Last not least, we've closed off issue cardano-node#3988. For adding an optional prefix to metrics names, the Node config option TraceOptionMetricsPrefix can now be used.

· 2 min read
John Lotoski

High level summary

The SRE team continues work on Cardano environment improvements and general maintenance.

Some notable recent changes, updates or improvements include:

  • All environments have been upgraded to cardano-node 9.2.0.

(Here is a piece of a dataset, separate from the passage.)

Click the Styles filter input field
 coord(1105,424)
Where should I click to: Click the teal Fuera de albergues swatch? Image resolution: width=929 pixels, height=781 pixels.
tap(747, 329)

  • All IOE run cardano-parts clusters (ie: sanchonet, preview, preprod, etc testnets, mainnet and network-team clusters) have been upgraded to support ipv4/ipv6 dual stack operations. This includes each cardano network's respective public access or backbone DNS, now offering AAAA records for ipv6 connections.

Repository Work

Cardano-parts

  • Sets cardano-node to 9.2.0. Adds ipv6 tf, module and recipe support for ipv4/ipv6 dual stack operations. Updates alerts and dashboards for the new tracing system to reflect metrics name changes and legacy metric prefix normalization. Adds misc fixes and improvements. More detail is available in the PR description: cardano-parts-pull-48

Cardano-playground

  • Deploys cardano-node to 9.2.0. Converts all relevant cluster resources and machines to ipv4/6 dual-stack operations. Updates alerts and dashboards for the new tracing system to reflect metrics name changes and legacy metric prefix normalization. More detail is available in the PR description: cardano-playground-pull-32

Cardano-mainnet

  • Deploys cardano-node to 9.2.0. Converts all relevant cluster resources and machines to ipv4/6 dual-stack operations. Adds new bootstrap scaling machine startup and shutdown recipes. Updates alerts and dashboards for the new tracing system to reflect metrics name changes and legacy metric prefix normalization. More detail is available in the PR description: cardano-mainnet-pull-22

Ouroborous-network-ops

  • Deploys cardano-node to 9.2.0. Converts all relevant cluster resources and machines to ipv4/6 dual-stack operations. Updates alerts and dashboards for the new tracing system to reflect metrics name changes and legacy metric prefix normalization. More detail is available in the PR description: ouroborous-network-ops-18

· 2 min read
Damian Nadales

High level summary

  • Debunked our working theory on the cause of performance degradation when taking a ledger snapshot. We are now back to the UTXO set as the first contributing cause to said degradation, and together with the Ledger team we have proposed a way decrease the number of allocations when serializing the ledger state.
  • Developed the first and second draft scripts for estimating the bandwidth necessary to ensure the CPU is the bottleneck when syncing (#1240). This is informing us and the Networking Team how to refine BlockFetch for the syncing node (especially for Genesis).
  • On the UTXO-HD front:
    • After addressing several issues found during benchmarking and testing, the performance team ran benchmarks on the utxo-hd-9.1 branch, yielding positive results. The nodes function without errors. The memory and CPU usage is almost on par with the 9.1 node.
    • A tool has been provided to convert ledger state snapshots from pre-UTxO-HD nodes to UTxO-HD nodes, allowing users to use UTxO-HD right away without needing to replay the chain (since they can use their locally stored ledger state after converting it with the aforementioned tool).
    • The SDET team will run integration tests on the utxo-hd-9.1 branch. If the tests pass, we will start working on wrapping up the documentation and preparing the branch for merging once it is decided to release this feature.
    • Bear in mind that:
      • This UTxO-HD release uses an LMDB backend (but it also provides an in-memory backend). The LSM-tree backend should arrive Q1 2025.
      • UTxO-HD is just the first step of a bigger initiative for moving parts of the ledger state to the disk storage, lowering the memory requirements of the node and contributing to long term sustainability of Cardano.